Hi everyone,
I am working on a simple side scrolling 2d game, and I am facing a little performance issue when generating too many tiles.
Right now I set up 4 tile maps, made them into prefabs, then made a generator to randomly pick from those and create a longer level (much like spelunky has various “rooms” sticked together to form a level, but procedurally chosen), each of them about 100 units wide.
The problem is that if I add even just 50 instances (which means like less than a minute run…) unity won’t even play, and just crash.
Is it better to generate each chunk on the fly, say with checkpoints, destroying what’s behind?
What if I want to create a massive level by hand instead?

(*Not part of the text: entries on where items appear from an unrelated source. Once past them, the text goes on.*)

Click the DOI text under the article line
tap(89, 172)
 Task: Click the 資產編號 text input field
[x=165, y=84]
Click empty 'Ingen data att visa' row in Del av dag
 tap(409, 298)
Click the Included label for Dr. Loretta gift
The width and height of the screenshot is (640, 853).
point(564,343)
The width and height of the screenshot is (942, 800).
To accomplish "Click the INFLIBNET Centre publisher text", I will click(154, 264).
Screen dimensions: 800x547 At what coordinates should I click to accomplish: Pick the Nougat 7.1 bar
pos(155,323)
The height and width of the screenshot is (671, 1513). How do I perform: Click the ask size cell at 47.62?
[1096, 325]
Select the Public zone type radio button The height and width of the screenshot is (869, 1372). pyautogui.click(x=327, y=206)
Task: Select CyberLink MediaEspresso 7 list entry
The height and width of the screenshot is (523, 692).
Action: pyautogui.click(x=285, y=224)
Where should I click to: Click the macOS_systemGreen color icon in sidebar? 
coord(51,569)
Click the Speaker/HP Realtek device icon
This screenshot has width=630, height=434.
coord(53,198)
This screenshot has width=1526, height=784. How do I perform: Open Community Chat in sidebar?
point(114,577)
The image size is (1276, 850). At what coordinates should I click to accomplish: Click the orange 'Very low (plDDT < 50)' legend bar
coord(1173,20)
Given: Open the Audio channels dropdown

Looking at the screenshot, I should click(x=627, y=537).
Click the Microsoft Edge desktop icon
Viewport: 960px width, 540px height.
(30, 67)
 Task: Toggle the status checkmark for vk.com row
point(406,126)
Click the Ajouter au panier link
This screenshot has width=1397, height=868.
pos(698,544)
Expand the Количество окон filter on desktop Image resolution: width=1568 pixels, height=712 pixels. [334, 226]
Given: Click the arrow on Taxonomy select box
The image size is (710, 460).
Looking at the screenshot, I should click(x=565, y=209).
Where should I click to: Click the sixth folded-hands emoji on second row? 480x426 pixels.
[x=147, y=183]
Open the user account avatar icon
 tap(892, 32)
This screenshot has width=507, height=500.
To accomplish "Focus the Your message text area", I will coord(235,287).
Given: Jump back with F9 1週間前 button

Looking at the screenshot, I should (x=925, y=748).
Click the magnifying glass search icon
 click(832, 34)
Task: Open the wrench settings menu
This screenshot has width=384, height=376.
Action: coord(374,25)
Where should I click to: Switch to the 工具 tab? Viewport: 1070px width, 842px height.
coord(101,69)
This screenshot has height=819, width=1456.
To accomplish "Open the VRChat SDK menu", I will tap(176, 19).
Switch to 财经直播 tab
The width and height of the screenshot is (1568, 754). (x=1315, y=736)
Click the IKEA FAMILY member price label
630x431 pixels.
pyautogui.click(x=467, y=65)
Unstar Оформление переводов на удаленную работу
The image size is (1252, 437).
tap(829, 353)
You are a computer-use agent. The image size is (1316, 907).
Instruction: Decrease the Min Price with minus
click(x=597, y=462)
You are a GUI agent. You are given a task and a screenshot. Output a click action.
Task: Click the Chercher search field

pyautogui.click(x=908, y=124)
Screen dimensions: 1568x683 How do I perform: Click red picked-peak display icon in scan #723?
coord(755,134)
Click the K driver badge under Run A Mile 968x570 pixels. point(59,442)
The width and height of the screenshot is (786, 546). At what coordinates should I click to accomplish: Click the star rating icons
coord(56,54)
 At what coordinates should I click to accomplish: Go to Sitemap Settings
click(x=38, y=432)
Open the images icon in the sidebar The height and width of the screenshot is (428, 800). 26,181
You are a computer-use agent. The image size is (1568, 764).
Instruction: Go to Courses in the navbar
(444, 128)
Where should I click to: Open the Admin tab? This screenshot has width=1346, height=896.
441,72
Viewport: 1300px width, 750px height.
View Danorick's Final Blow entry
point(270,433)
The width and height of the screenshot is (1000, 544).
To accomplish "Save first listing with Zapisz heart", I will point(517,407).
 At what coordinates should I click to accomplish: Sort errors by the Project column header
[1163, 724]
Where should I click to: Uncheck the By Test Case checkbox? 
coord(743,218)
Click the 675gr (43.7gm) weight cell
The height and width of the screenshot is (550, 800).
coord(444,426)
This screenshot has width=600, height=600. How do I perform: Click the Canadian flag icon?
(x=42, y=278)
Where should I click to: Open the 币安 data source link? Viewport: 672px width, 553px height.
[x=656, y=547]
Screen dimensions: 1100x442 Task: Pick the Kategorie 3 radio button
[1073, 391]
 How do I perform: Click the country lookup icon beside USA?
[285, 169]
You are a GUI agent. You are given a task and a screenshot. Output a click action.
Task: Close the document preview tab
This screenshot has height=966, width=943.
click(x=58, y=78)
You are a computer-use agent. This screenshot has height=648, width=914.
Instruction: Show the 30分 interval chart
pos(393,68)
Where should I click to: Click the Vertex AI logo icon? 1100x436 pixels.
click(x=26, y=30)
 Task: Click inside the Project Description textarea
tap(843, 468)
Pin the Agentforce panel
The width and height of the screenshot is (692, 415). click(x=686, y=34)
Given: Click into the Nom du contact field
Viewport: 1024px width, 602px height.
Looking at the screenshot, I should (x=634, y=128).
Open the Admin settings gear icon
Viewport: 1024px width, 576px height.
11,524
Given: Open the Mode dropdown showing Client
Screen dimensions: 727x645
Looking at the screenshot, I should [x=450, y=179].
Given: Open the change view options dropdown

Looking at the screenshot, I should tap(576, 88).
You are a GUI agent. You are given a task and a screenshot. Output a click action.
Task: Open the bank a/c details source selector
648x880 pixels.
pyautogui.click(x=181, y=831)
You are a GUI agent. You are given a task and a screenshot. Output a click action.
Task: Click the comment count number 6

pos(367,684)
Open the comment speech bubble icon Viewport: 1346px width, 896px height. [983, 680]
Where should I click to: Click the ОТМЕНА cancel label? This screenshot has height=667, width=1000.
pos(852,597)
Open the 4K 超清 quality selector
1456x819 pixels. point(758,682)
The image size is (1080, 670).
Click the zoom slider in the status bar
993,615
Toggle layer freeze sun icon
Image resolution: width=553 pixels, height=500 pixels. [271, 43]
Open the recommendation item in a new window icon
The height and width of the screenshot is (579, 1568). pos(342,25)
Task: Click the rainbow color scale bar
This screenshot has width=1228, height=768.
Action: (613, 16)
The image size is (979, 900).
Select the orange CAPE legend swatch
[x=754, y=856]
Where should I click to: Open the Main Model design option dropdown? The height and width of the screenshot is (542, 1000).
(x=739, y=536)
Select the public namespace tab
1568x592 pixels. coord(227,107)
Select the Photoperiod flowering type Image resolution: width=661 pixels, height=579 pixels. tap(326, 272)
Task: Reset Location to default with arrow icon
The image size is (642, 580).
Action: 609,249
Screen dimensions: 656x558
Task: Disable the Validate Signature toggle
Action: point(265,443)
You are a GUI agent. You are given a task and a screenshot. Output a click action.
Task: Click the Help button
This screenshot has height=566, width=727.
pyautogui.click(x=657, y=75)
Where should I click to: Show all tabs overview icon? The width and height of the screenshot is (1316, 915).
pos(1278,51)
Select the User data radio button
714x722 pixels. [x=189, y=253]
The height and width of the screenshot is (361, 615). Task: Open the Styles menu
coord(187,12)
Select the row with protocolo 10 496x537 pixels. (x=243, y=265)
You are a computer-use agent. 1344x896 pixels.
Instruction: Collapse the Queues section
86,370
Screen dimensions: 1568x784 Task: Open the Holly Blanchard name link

I might need some levels to just be set by hand rather than random.
Is there an efficient way to create a large level, also considering i would have to keep control over it?
Thanks in advance.
Use the profiler to see exactly what part of the game is lagging the most (rendering, physics, etc)
I would suggest disabling tilemaps when the player can no longer see them and then enabling them when they come into view.
If you need things to function you could just disable the sprite renderers if rendering is whats causing a lot of lag.
Thanks for your reply.
The issue is that it hangs/crashes before even starting the game. Most of the space when playing is taken up by v-sync (by a LARGE amount) but there is no in-game lag.
The issue is the pre-calculation, so I wonder if I can actually pre-generate the level, or not, as it doesn’t seem feasible right now.
Uh… have a loading screen cover the level, and then generate the levels one by one, disabling them as needed. That might work
Wow I was about to add that if I disable the maps as soon as they are generated, the load is indeed fast.
I guess my question is what’s the best practice in this case. Generate at runtime, disable if out of camera, or generate on the fly. Which one is best performance-wise?
Well, it looks like it’s the tilemap collider 2d causing the issue. If I disable that, it loads even 100 instances in a snap. The problem is that of course it needs collisions. Making it composite doesn’t change much.
Any tips on loading the other parts of the level as the game progresses?
Can you like disable the colliders when you dont need them? Or are they needed all the time?
Yes, I can disable them indeed. I am just wondering what method is more efficient performance wise, since it’s gonna be a mobile game 
It depends. Generating it all at the start of the scene will probably be the simplest but could lead to a longer loading time. I would test to see if you find the results of doing that acceptable. If you don’t, then arguably the most efficient would be to load the map as the player progresses through it. This would have its own pitfall, though, as you would need to make sure the overhead of loading the next area doesn’t cause noticeable drops in framerate.